Le projet du CDG Express confirmé malgré une forte opposition

Publié le 06/03/2019

Validé courant février par la ministre des Transports, le projet de train rapide entre l’aéroport de Roissy et Paris a créé une forte mobilisation chez ses opposants. Les élus des territoires et associations craignent notamment l’impact des travaux pour les usagers du RER B.

Depuis le lancement de son enquête d’utilité publique en 2007, le projet du CDG Express est devenu un véritable serpent de mer des transports franciliens aux nombreux rebondissements : appel d’offres, consultation publique, texte de loi, multiples moutures et abandon du projet, contestation devant le tribunal administratif puis le Conseil d’État… Jusqu’au 11 février dernier où, la ministre des Transports, Élisabeth Borne, a accéléré le processus en signant le contrat de concession du train rapide en présence des dirigeants de SNCF Réseau, du Groupe ADP et de la Caisse des dépôts et consignations. « C’est une étape logique qui permet la création de la société de projet et que les travaux soient menés », a précisé la ministre des Transports.
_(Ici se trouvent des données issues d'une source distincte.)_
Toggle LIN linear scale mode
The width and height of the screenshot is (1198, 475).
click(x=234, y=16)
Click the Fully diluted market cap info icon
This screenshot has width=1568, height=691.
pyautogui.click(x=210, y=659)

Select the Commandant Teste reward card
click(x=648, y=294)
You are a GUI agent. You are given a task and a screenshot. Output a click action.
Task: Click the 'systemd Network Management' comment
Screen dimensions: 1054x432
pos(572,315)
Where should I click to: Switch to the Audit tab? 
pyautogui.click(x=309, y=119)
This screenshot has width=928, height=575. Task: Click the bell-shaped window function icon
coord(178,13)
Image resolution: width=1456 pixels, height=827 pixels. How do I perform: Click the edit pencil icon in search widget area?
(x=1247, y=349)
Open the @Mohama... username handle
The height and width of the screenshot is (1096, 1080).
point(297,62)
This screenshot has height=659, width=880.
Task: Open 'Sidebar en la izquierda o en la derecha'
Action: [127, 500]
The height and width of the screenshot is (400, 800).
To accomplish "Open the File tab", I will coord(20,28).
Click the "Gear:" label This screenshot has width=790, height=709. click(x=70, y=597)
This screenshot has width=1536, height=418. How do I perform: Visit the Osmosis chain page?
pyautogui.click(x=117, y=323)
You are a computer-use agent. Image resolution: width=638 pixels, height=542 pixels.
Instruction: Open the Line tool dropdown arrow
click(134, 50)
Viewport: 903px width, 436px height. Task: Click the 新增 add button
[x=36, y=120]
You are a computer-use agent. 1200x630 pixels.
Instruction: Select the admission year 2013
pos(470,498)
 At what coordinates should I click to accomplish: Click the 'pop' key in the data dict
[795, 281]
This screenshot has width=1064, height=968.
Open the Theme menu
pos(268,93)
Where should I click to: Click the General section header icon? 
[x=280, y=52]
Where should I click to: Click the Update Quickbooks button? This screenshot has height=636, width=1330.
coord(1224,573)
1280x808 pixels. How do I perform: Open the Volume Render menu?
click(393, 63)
En théorie, le CDG Express permettra de relier directement le terminal 2 de l’aéroport de Roissy à la Gare de l’Est, au centre de Paris, en une vingtaine de minutes. Un trajet de 32 kilomètres avec un ticket au tarif de 24 euros en lieu et place de la solution actuelle du RER B. L’objectif annoncé est d’ouvrir la ligne à temps pour les Jeux olympiques de 2024, une date que la ministre juge « tenable », même si elle n’exclut pas de modifier le calendrier afin que la construction ne se fasse pas « au détriment des transports du quotidien ».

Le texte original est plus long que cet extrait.